In the wake of data breaches, companies may find themselves targets of class actions by customers or employees whose personal information was compromised in the breach. The exposure is considerable, with an estimated 765 million people impacted by data breaches between April and June of 2018. As we previously reported, some courts have allowed consumer and employee data breach cases to proceed despite threshold challenges – leading to multi-million-dollar settlements. And in Dittman, Pennsylvania’s Supreme Court recently held that an employer owed an affirmative duty to exercise reasonable care to protect employees’ personal nonpublic data from data breaches.
Supreme Court precedent suggests that use of consumer and employee arbitration agreements may significantly limit a company’s class action exposure in the wake of a data breach. The Court’s April 24th opinion in Lamps Plus v. Varela arose in the wake of a phishing scheme targeting the plaintiff’s employer, who allegedly disclosed the tax information of over a thousand of the company’s employees to the perpetrator of the scheme. After a fraudulent tax return was filed in his name, Frank Varela sued his employer on behalf of a class of all employees whose information was compromised in the breach. The employer moved to compel individual arbitration and to dismiss the lawsuit; the district court agreed to compel arbitration, but did so on a classwide basis. The Ninth Circuit affirmed, finding that the arbitration agreement was ambiguous on the permissibility of classwide arbitration, and applied California’s general rule of contra proferentem to construe contractual ambiguities against the drafter. The Supreme Court granted the employer’s petition for certiorari.
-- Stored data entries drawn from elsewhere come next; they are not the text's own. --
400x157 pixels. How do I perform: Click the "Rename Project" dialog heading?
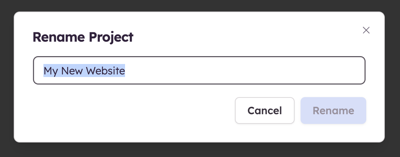(x=83, y=37)
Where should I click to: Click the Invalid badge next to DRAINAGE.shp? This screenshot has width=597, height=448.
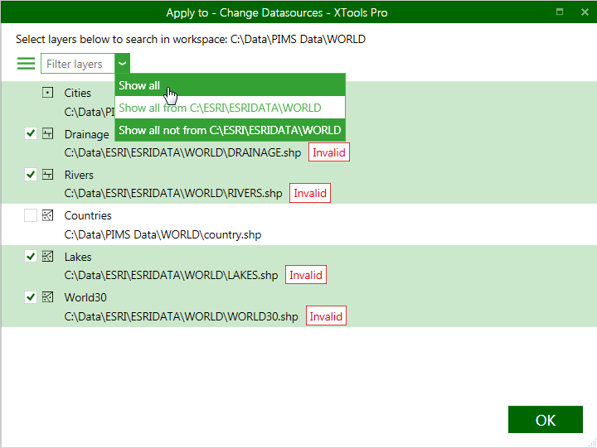(x=329, y=152)
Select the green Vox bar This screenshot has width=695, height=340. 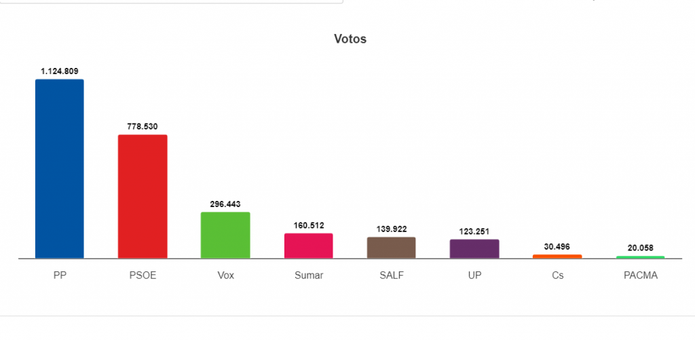click(x=225, y=235)
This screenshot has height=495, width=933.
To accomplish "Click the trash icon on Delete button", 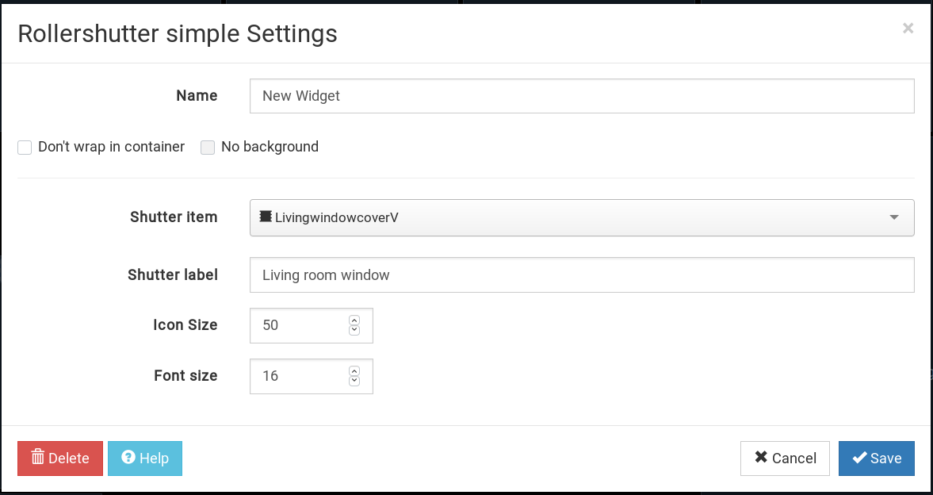I will tap(38, 457).
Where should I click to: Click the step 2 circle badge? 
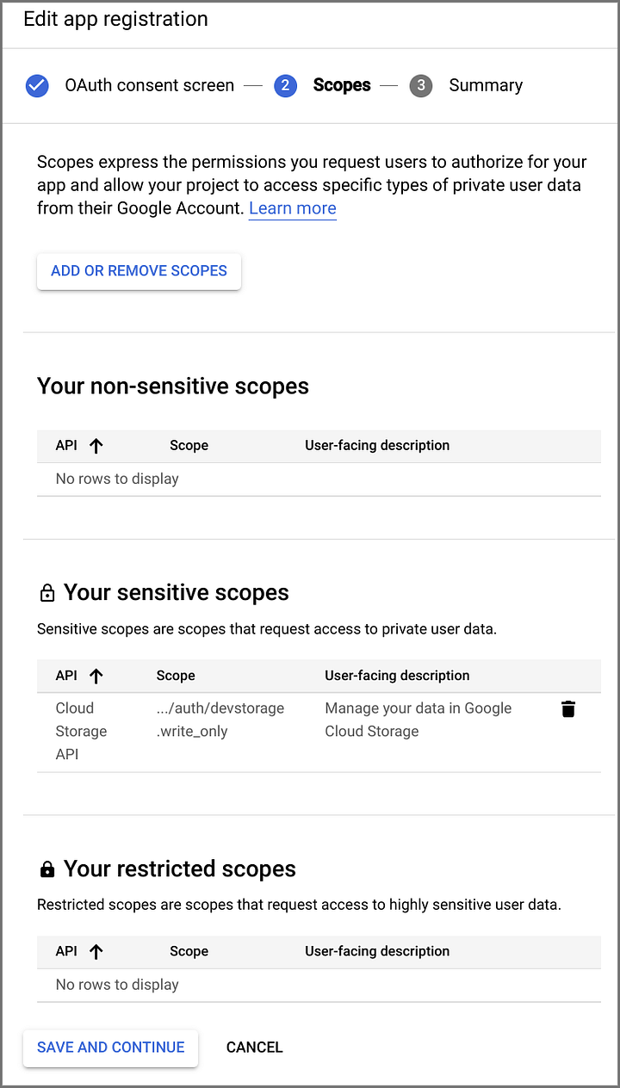pyautogui.click(x=285, y=85)
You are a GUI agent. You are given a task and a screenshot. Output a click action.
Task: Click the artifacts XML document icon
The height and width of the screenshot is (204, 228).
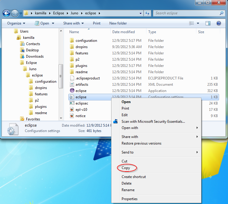tap(72, 85)
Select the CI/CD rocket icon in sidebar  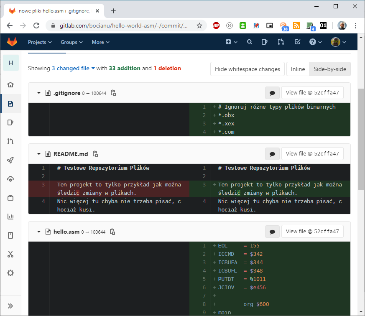[x=10, y=160]
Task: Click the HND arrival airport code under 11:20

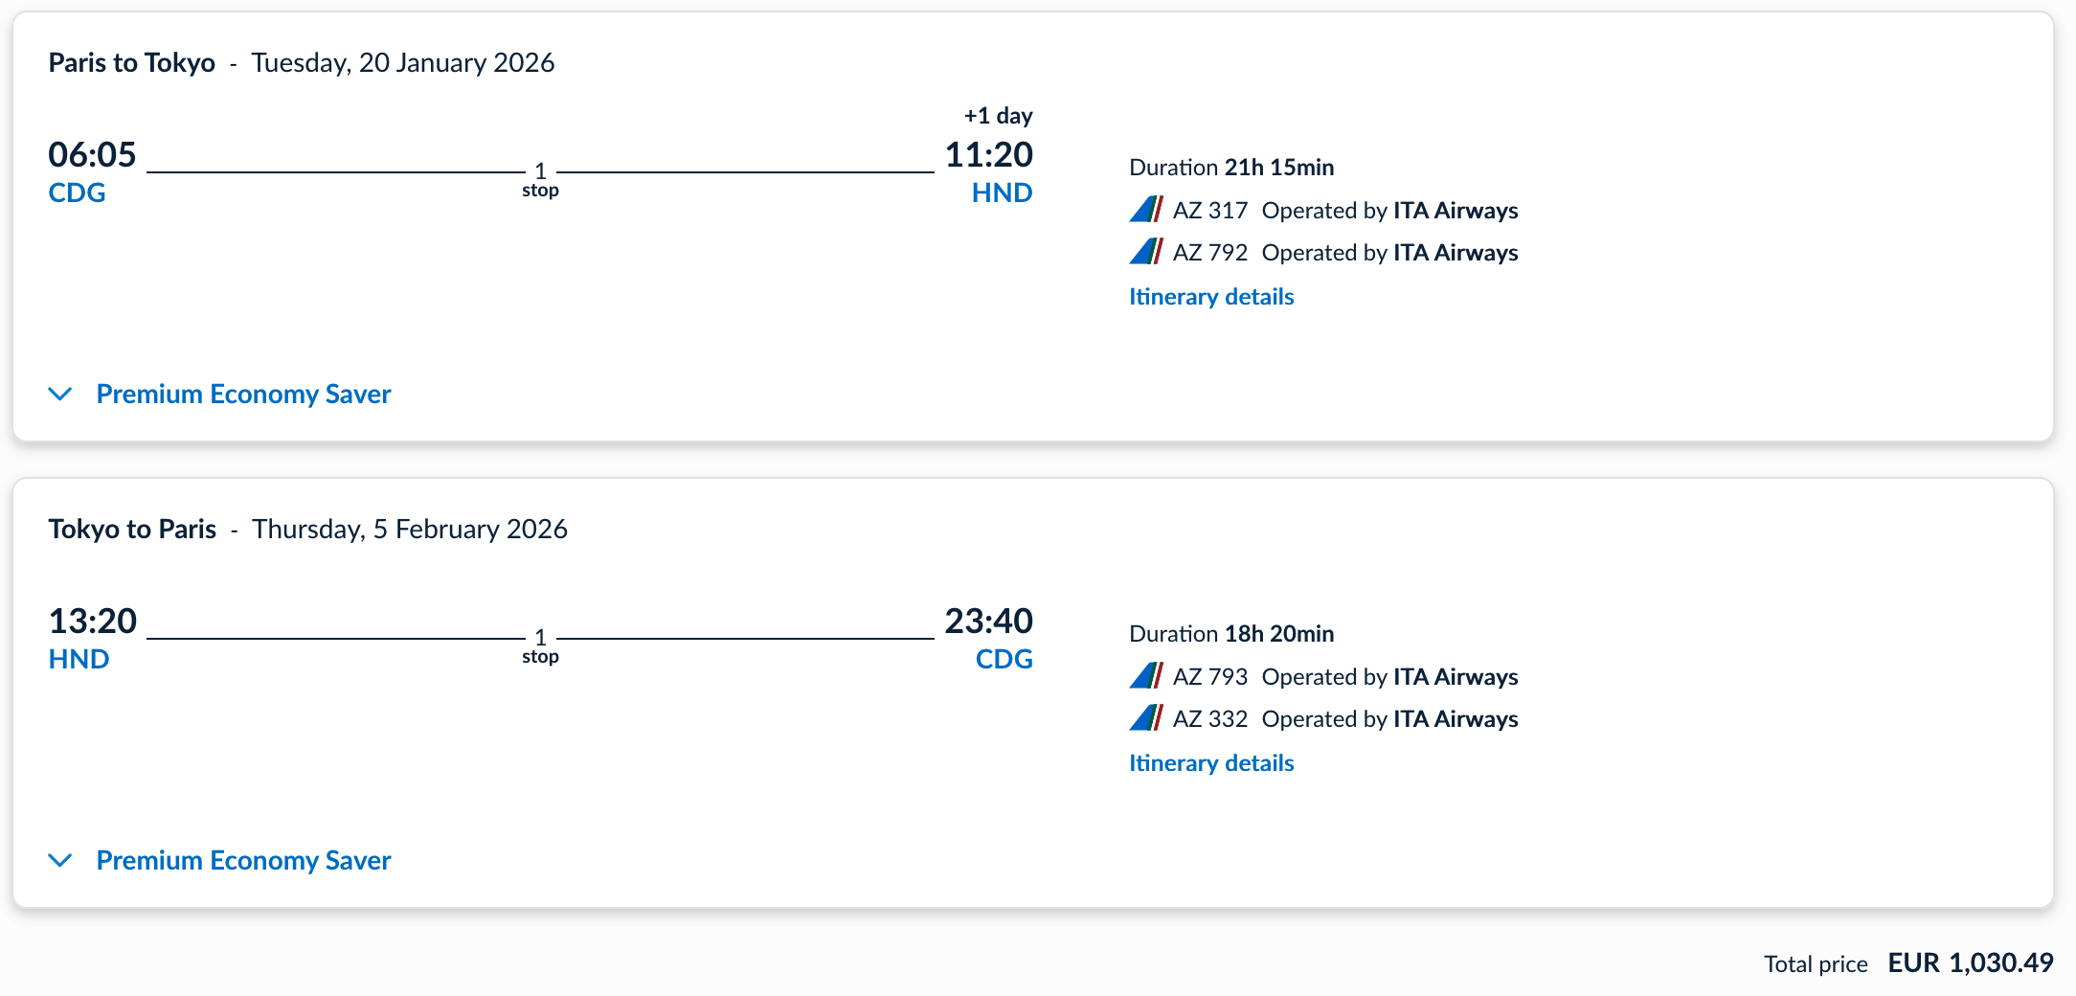Action: coord(1002,192)
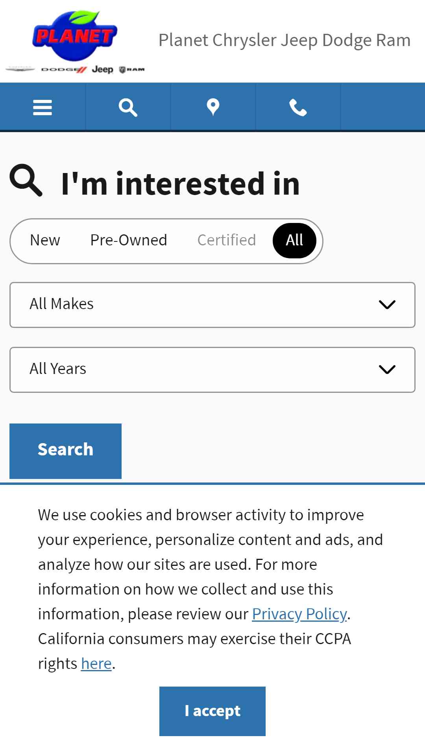Image resolution: width=425 pixels, height=755 pixels.
Task: Click the Dodge brand logo
Action: point(64,70)
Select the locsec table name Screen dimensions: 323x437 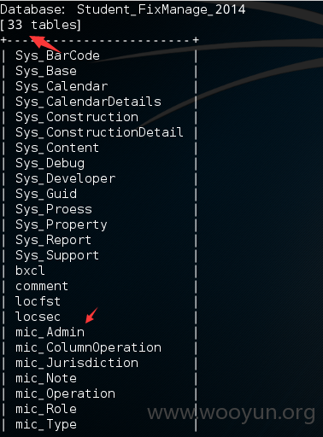point(38,317)
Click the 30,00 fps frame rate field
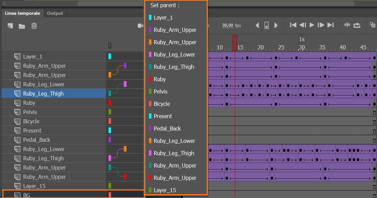The height and width of the screenshot is (198, 377). (x=228, y=25)
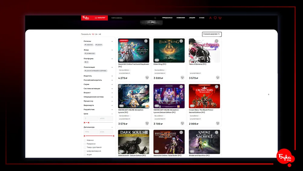Add Elden Ring to cart
Screen dimensions: 303x171
pos(182,77)
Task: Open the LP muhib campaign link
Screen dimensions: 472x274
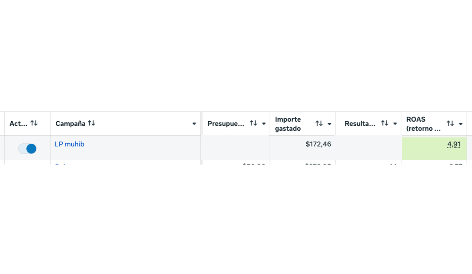Action: click(x=69, y=144)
The majority opinion was emphatic: “Courts may not infer from an ambiguous agreement that parties have consented to arbitrate on a classwide basis.” The majority thus recognized (as it has in several prior cases) that permitting arbitration to proceed on a classwide basis fundamentally undermines the benefits of arbitration – “lower costs, greater efficiency and speed.” The Court thus remanded to allow employees to pursue claims regarding theft of their personal nonpublic financial information in individual arbitration. The decision extends existing Supreme Court precedents enforcing arbitration agreements despite efforts by plaintiffs to undermine the force of those agreements. Those decisions include Stolt-Nielsen, in which the Court held that a court cannot compel class arbitration when the arbitration agreement in question is “silent”, as well as Concepcion and Epic Systems – which, respectively, upheld the use of class action waivers in consumer and employment arbitration agreements.